To do: Copy the records below line for line, without any changes.

Data excerpts:

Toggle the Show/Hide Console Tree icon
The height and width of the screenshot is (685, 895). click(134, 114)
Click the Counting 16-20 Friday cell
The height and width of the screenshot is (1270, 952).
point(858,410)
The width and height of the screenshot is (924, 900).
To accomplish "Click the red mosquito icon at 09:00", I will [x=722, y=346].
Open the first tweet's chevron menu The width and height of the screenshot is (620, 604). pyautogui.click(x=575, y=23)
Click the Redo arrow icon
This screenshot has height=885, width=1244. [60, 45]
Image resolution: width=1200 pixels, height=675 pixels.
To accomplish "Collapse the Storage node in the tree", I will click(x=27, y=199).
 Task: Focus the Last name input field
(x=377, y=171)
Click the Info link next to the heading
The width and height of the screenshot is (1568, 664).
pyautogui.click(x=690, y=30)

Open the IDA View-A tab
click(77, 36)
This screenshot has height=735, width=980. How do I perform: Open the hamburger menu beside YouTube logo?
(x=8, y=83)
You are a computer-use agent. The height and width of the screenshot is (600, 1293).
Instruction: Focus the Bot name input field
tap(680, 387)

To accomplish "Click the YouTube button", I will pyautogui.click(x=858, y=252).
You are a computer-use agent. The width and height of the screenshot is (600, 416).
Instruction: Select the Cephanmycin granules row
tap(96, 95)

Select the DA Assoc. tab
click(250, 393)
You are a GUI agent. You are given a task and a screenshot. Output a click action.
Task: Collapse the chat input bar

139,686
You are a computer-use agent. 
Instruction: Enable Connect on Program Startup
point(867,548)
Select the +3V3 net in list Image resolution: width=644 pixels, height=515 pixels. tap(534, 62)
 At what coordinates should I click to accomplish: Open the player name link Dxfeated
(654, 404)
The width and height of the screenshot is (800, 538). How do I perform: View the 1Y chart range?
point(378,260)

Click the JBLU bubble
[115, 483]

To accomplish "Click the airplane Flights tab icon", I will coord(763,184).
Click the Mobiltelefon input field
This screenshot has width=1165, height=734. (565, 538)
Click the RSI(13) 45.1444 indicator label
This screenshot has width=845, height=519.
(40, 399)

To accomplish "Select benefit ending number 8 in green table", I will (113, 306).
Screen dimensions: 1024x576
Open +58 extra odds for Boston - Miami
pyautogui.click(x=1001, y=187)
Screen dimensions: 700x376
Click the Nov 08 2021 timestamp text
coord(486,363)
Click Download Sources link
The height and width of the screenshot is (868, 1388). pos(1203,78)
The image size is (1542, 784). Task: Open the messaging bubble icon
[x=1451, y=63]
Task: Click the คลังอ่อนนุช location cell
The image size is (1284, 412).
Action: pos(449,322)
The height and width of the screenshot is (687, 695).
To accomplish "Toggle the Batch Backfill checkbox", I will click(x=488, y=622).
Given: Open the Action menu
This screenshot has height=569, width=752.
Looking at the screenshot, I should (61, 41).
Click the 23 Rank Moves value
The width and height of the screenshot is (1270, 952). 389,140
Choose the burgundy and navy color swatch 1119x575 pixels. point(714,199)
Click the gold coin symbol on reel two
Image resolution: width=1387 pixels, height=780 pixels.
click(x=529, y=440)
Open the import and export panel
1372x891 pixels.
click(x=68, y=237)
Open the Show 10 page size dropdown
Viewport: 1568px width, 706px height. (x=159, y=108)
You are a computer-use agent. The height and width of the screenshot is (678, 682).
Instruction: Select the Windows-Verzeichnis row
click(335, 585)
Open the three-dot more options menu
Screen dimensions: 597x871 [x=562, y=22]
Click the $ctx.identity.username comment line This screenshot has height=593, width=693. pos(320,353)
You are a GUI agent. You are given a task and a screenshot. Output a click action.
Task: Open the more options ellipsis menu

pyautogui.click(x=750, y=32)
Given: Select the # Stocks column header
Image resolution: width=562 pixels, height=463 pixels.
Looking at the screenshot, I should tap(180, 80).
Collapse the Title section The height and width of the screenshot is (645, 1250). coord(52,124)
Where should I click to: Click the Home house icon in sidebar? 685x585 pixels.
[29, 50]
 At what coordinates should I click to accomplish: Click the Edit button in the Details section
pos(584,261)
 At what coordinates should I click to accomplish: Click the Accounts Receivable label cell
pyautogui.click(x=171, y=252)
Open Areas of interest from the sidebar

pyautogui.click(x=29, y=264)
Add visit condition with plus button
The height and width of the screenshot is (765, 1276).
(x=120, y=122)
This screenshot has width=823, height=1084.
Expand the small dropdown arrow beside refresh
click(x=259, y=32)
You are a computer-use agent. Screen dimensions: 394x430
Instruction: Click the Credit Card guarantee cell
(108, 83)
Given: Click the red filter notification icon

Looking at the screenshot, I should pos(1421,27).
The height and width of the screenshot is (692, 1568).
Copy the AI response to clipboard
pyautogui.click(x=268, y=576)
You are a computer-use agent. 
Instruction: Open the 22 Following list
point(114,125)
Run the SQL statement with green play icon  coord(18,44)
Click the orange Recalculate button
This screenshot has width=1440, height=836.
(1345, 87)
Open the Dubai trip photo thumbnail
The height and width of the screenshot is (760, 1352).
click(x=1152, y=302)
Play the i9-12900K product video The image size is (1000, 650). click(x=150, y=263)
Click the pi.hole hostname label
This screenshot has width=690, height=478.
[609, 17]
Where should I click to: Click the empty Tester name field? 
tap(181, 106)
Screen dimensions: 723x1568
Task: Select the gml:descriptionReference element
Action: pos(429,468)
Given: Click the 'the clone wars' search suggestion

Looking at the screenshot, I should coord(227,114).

The answer:
Toggle the Show/Hide Console Tree icon
The height and width of the screenshot is (685, 895). click(134, 114)
Click the Counting 16-20 Friday cell
The height and width of the screenshot is (1270, 952).
point(858,410)
The width and height of the screenshot is (924, 900).
To accomplish "Click the red mosquito icon at 09:00", I will [x=722, y=346].
Open the first tweet's chevron menu The width and height of the screenshot is (620, 604). pyautogui.click(x=575, y=23)
Click the Redo arrow icon
This screenshot has height=885, width=1244. [60, 45]
Image resolution: width=1200 pixels, height=675 pixels.
To accomplish "Collapse the Storage node in the tree", I will click(x=27, y=199).
 Task: Focus the Last name input field
(x=377, y=171)
Click the Info link next to the heading
The width and height of the screenshot is (1568, 664).
pyautogui.click(x=690, y=30)

Open the IDA View-A tab
click(77, 36)
This screenshot has height=735, width=980. How do I perform: Open the hamburger menu beside YouTube logo?
(x=8, y=83)
You are a computer-use agent. The height and width of the screenshot is (600, 1293).
Instruction: Focus the Bot name input field
tap(680, 387)

To accomplish "Click the YouTube button", I will pyautogui.click(x=858, y=252).
You are a computer-use agent. The width and height of the screenshot is (600, 416).
Instruction: Select the Cephanmycin granules row
tap(96, 95)

Select the DA Assoc. tab
click(250, 393)
You are a GUI agent. You are given a task and a screenshot. Output a click action.
Task: Collapse the chat input bar

139,686
You are a computer-use agent. 
Instruction: Enable Connect on Program Startup
point(867,548)
Select the +3V3 net in list Image resolution: width=644 pixels, height=515 pixels. tap(534, 62)
 At what coordinates should I click to accomplish: Open the player name link Dxfeated
(654, 404)
The width and height of the screenshot is (800, 538). How do I perform: View the 1Y chart range?
point(378,260)

Click the JBLU bubble
[115, 483]

To accomplish "Click the airplane Flights tab icon", I will coord(763,184).
Click the Mobiltelefon input field
This screenshot has width=1165, height=734. (565, 538)
Click the RSI(13) 45.1444 indicator label
This screenshot has width=845, height=519.
(40, 399)

To accomplish "Select benefit ending number 8 in green table", I will (113, 306).
Screen dimensions: 1024x576
Open +58 extra odds for Boston - Miami
pyautogui.click(x=1001, y=187)
Screen dimensions: 700x376
Click the Nov 08 2021 timestamp text
coord(486,363)
Click Download Sources link
The height and width of the screenshot is (868, 1388). pos(1203,78)
The image size is (1542, 784). Task: Open the messaging bubble icon
[x=1451, y=63]
Task: Click the คลังอ่อนนุช location cell
The image size is (1284, 412).
Action: pos(449,322)
The height and width of the screenshot is (687, 695).
To accomplish "Toggle the Batch Backfill checkbox", I will click(x=488, y=622).
Given: Open the Action menu
This screenshot has height=569, width=752.
Looking at the screenshot, I should (61, 41).
Click the 23 Rank Moves value
The width and height of the screenshot is (1270, 952). 389,140
Choose the burgundy and navy color swatch 1119x575 pixels. point(714,199)
Click the gold coin symbol on reel two
Image resolution: width=1387 pixels, height=780 pixels.
click(x=529, y=440)
Open the import and export panel
1372x891 pixels.
click(x=68, y=237)
Open the Show 10 page size dropdown
Viewport: 1568px width, 706px height. (x=159, y=108)
You are a computer-use agent. The height and width of the screenshot is (678, 682).
Instruction: Select the Windows-Verzeichnis row
click(335, 585)
Open the three-dot more options menu
Screen dimensions: 597x871 [x=562, y=22]
Click the $ctx.identity.username comment line This screenshot has height=593, width=693. pos(320,353)
You are a GUI agent. You are given a task and a screenshot. Output a click action.
Task: Open the more options ellipsis menu

pyautogui.click(x=750, y=32)
Given: Select the # Stocks column header
Image resolution: width=562 pixels, height=463 pixels.
Looking at the screenshot, I should tap(180, 80).
Collapse the Title section The height and width of the screenshot is (645, 1250). coord(52,124)
Where should I click to: Click the Home house icon in sidebar? 685x585 pixels.
[29, 50]
 At what coordinates should I click to accomplish: Click the Edit button in the Details section
pos(584,261)
 At what coordinates should I click to accomplish: Click the Accounts Receivable label cell
pyautogui.click(x=171, y=252)
Open Areas of interest from the sidebar

pyautogui.click(x=29, y=264)
Add visit condition with plus button
The height and width of the screenshot is (765, 1276).
(x=120, y=122)
This screenshot has width=823, height=1084.
Expand the small dropdown arrow beside refresh
click(x=259, y=32)
You are a computer-use agent. Screen dimensions: 394x430
Instruction: Click the Credit Card guarantee cell
(108, 83)
Given: Click the red filter notification icon

Looking at the screenshot, I should pos(1421,27).
The height and width of the screenshot is (692, 1568).
Copy the AI response to clipboard
pyautogui.click(x=268, y=576)
You are a computer-use agent. 
Instruction: Open the 22 Following list
point(114,125)
Run the SQL statement with green play icon  coord(18,44)
Click the orange Recalculate button
This screenshot has width=1440, height=836.
(1345, 87)
Open the Dubai trip photo thumbnail
The height and width of the screenshot is (760, 1352).
click(x=1152, y=302)
Play the i9-12900K product video The image size is (1000, 650). click(x=150, y=263)
Click the pi.hole hostname label
This screenshot has width=690, height=478.
[609, 17]
Where should I click to: Click the empty Tester name field? 
tap(181, 106)
Screen dimensions: 723x1568
Task: Select the gml:descriptionReference element
Action: pos(429,468)
Given: Click the 'the clone wars' search suggestion

Looking at the screenshot, I should coord(227,114).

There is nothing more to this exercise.